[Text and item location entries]

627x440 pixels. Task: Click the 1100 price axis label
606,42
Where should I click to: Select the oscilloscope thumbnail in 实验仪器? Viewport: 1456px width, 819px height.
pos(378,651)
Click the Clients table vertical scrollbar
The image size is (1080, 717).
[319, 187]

▶ [What to work on]: Reproduce the data above line for line, without altering anything.

▶ [The answer]:
627x440 pixels. Task: Click the 1100 price axis label
606,42
Where should I click to: Select the oscilloscope thumbnail in 实验仪器? Viewport: 1456px width, 819px height.
pos(378,651)
Click the Clients table vertical scrollbar
The image size is (1080, 717).
[319, 187]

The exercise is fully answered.